Avec une chronologie très précises, tant des mobilisations, des attaques que des évolutions législatives, avec la reproduction de nombreux tracts et affiches, avec des récits d’actions, c’est la philosophie et les intentions de ce mouvement contre la machine à expulser, qu’il nous est donné à entendre.

« La menace de l’arrestation et de l’expulsion constitue un moyen de pression énorme sur les sans-papiers qui acceptent des boulots pénibles et sous-payés dans des secteurs d’activité comme le bâtiment, la restauration, le nettoyage ou le maraîchage par exemple. » (Tract d’août 2007)

Le contrôle du ticket dans le réseau de transport public transformé en contrôle d’identité est dénoncé avec force, la Sncf et la Ratp accusées d’être « de vrais services publics »… comme au temps du Vel d’hiv et des rafles de 1961 pendant la guerre d’Algérie.
« Face aux rafles comme face au reste, il ne suffit plus de gueuler et d’exposer son corps nu aux matraques des flics.

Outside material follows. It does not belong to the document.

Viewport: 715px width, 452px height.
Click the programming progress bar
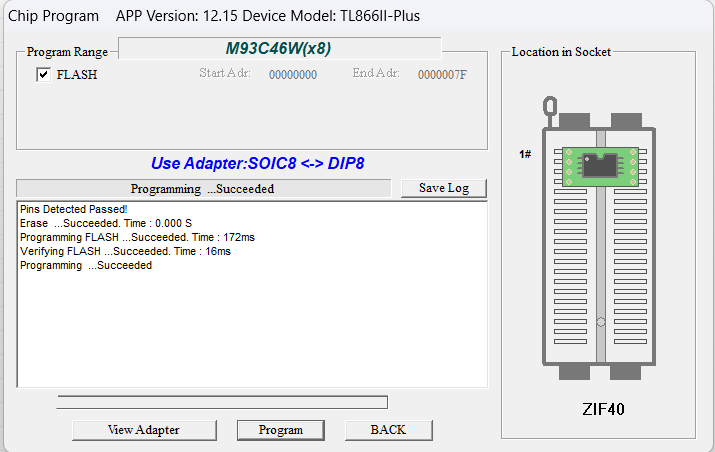[x=222, y=402]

Il est temps d’user, chacun à sa manière, de toutes les armes de la critique. Parce qu’en face, ils n’ont d’autre limite que celle que nous leur opposons. » (Trac du 11 octobre 2007 distribué à Belleville)
Il ne s’agit pas de réclamer une « amélioration des conditions de rétention » mais la fermeture des centres car ceux-ci ne peuvent pas être humanisés.
Un peu partout, à Paris, Montreuil, Lille, Grenoble, Dijon, des devantures et des distributeurs de billets de La Poste, de la BNP, (accusées d’avoir livré leurs clients sans-papiers à la police), des vitrines de Bouygues (constructeurs des centres de rétention), d’agences Air France (chargé des expulsions), mais aussi à Moscou, Bruxelles, Vancouver, Montevidéo, Hambourg,…
« Ce qui dégoûte le coeur, que la main s’y attaque. »

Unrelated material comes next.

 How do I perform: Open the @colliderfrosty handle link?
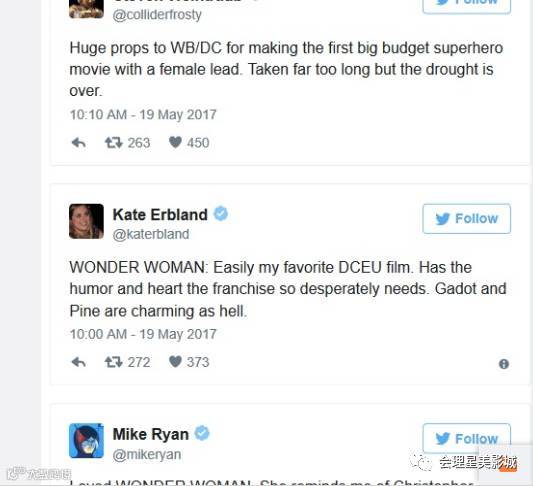157,15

Le 22 juin 2008, au lendemain de la mort d’un retenu tunisien de 41 ans, Salem Souli, les deux bâtiments du centre de rétention de Vincennes , le plus grand du pays, brûlent. « Après des mois de tension et d’affrontements, comme au Mesnil-Amelot et ailleurs, des sans-papiers y ont réalisé la seule réforme possible des prisons : leur réduction en cendres. » (Extrait d’une affiche de 2008 « Beau comme des centres de rétention qui flambent »)
Le coût total des investissements réalisés par l’État à Vincennes de 2005 à 2010 s’élève à 28,69 millions d’euros, soit un montant de 159 400 euros par retenus ! (Sources : Communication de la Cour des comptes à la Commission des finances du Sénat, juin 2009)
Le 19 janvier 2009, c’est au centre de Bordeaux qu’un incendie se déclare.

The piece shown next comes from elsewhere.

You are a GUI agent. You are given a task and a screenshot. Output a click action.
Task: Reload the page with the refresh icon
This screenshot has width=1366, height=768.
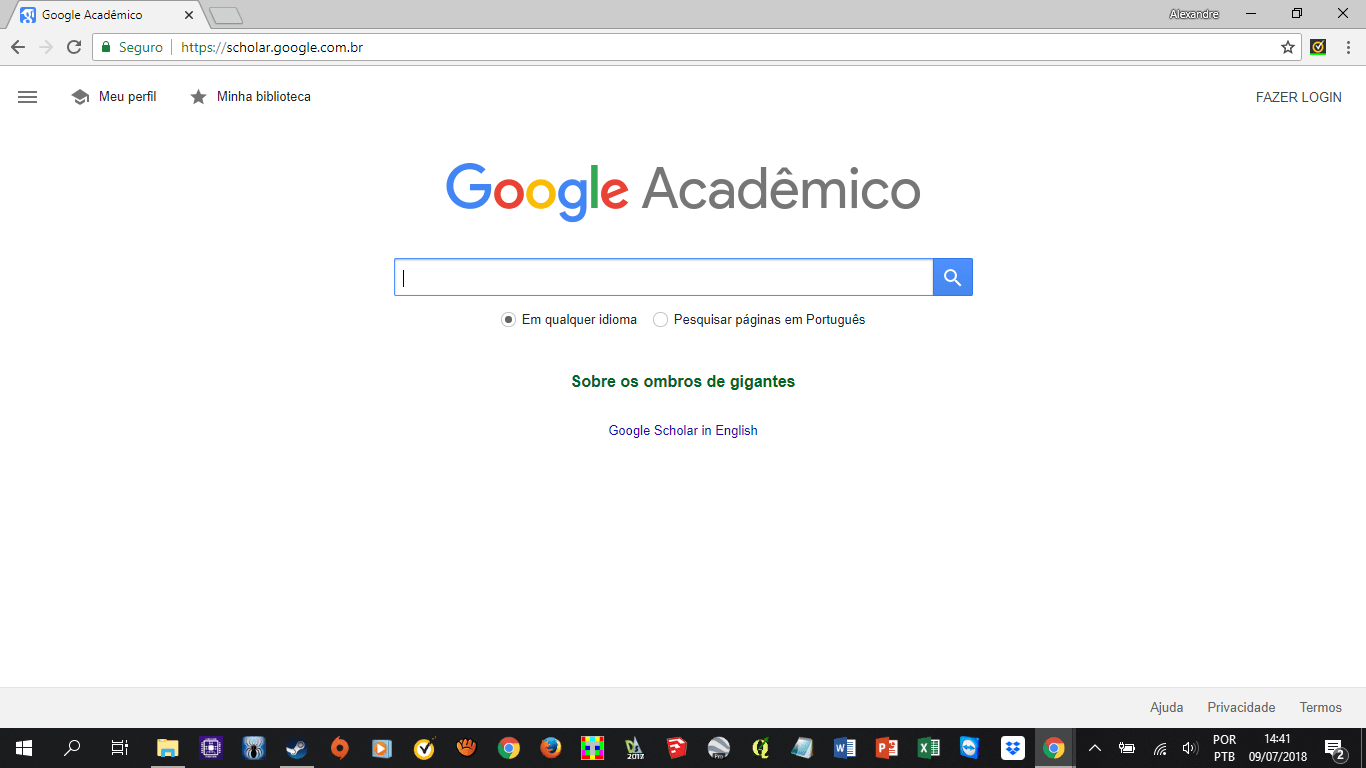73,47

Les auteurs de ce livre prennent également la parole pour redéfinir des perspectives, analyser les flux migratoires et la politique de gestion des migrations. Ils refusent d’accepter les « carcans autoritaires » mais proposent de les dépasser dans une logique subversive, « la fin étant déjà dans les moyens ».
Ils accusent les migrations d’être une « conséquence de la terreur économique ordinaire qu’exerce le capital et de la terreur politique des régimes en place et de leur bourgeoisie locale, au plus grand bénéfice des pays riches », et les dispositifs répressifs de ne pas avoir pour objectif réel d’expulser mais de « terroriser l’ensemble de la main d’oeuvre immigrée (celle qui est régularisée et celle qui est sélectionnée pour des durées de séjour toujours plus courtes) afin de la maintenir dans des conditions d’exploitations proches de celles qu’elle a fuies (des délocalisations internes en quelques sortes) tout en faisant pression à la baisse sur l’ensemble des conditions d’exploitation. »
Ils proposent de sortir de l’énonciation de slogans de plus en plus vagues, de sortir d’un activisme plus ou moins humaniste qui suit les échéances du pouvoir, pour développer « une projectualité contre les centres de rétention » qui remette en question l’exploitation et la domination en général, considérant que « c’est la liberté de tous qui est en jeu avec les rafles ».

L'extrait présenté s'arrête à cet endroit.